3. La documentazione prevista nel precedente comma è prodotta al cedente anteriormente all’effettuazione della cessione ovvero all’ufficio doganale all’atto della presentazione della dichiarazione di importazione.
A fronte del chiaro dettato della norma deve escludersi, come erroneamente ha fatto la CTR che si possa applicare all’acquisto del prodotto l’aliquota agevolata del 4% solo sulla base di una disabilità motoria autocertificata personalmente dal disabile.
In materia di IVA, le norme che prevedono aliquote agevolate costituiscono un’eccezione rispetto alle disposizioni che stabiliscono quelle ordinarie in via generale” (natura) che deve essere riconosciuta a detta “disposizione” siccome attributiva, di un vero e proprio “beneficio” tributario, per effetto dell’applicazione di una aliquota IVA minore della ordinaria (Cass.7124/2003; Cass. 14904/2001).

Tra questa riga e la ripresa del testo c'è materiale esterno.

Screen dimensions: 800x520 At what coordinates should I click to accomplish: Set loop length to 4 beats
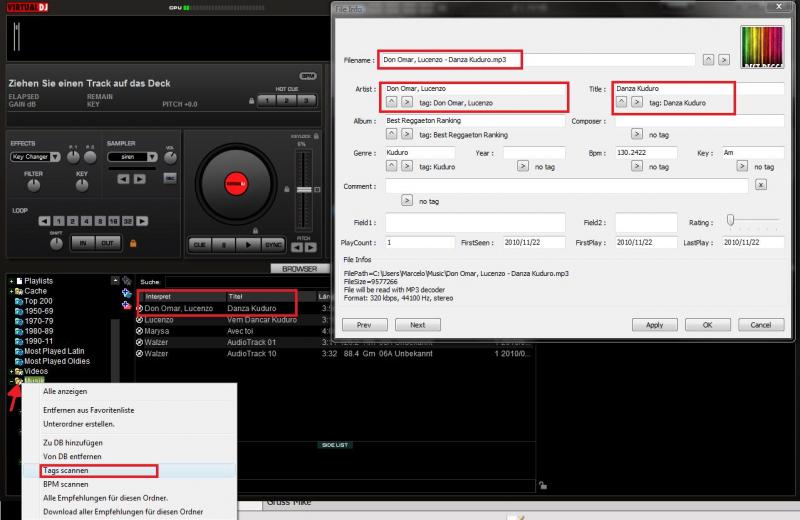(84, 220)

Questa Corte ha più volte affermato che il soggetto che emette la fattura è responsabile dell’IVA dovuta, nei confronti dell’Amministrazione finanziaria.

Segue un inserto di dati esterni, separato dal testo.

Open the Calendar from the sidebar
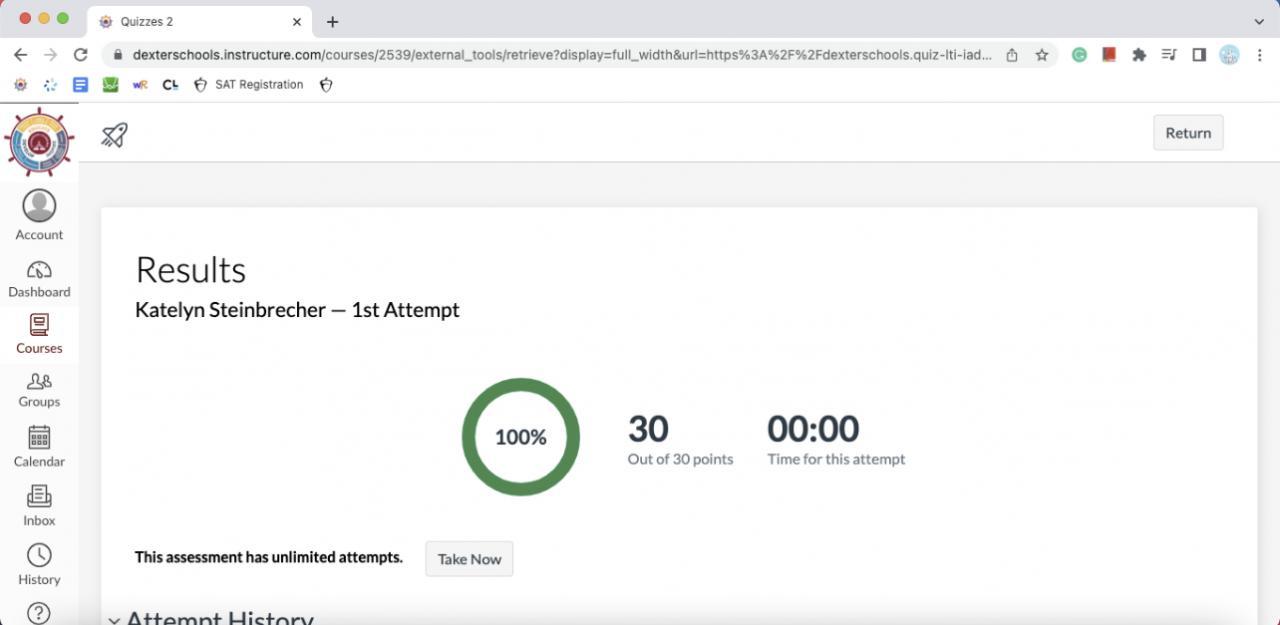39,446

Eventuali dichiarazioni rilasciate dal cessionario o dal committente che indichino l’applicazione di particolari aliquote agevolate non libera il cedente delle sue responsabilità nei confronti dell’erario.
Il termine «autocertificazione », assume infatti un preciso significato giuridico di dichiarazione formale con valore sostitutivo di atto di notorietà resa nei confronti della pubblica amministrazione con particolari formalità e con assunzione di responsabilità in caso di falsità delle dichiarazioni rese, concernente stati, qualità personali o fatti di cui il contribuente sia a diretta conoscenza.
L’ordinamento giuridico riconosce al cittadino il diritto di comprovare determinati fatti, stati o qualità personali attraverso dichiarazioni rese alla Pubblica Amministrazione in sostituzione delle normali certificazioni ma non anche ai privati.
Il ricorso deve essere, pertanto accolto e la sentenza cassata, con rinvio alla CTR dell’Emilia anche per le spese.
P.Q.M.
Accoglie il ricorso, cassa la sentenza impugnata e rinvia alla CTR dell’Emilia anche per le spese.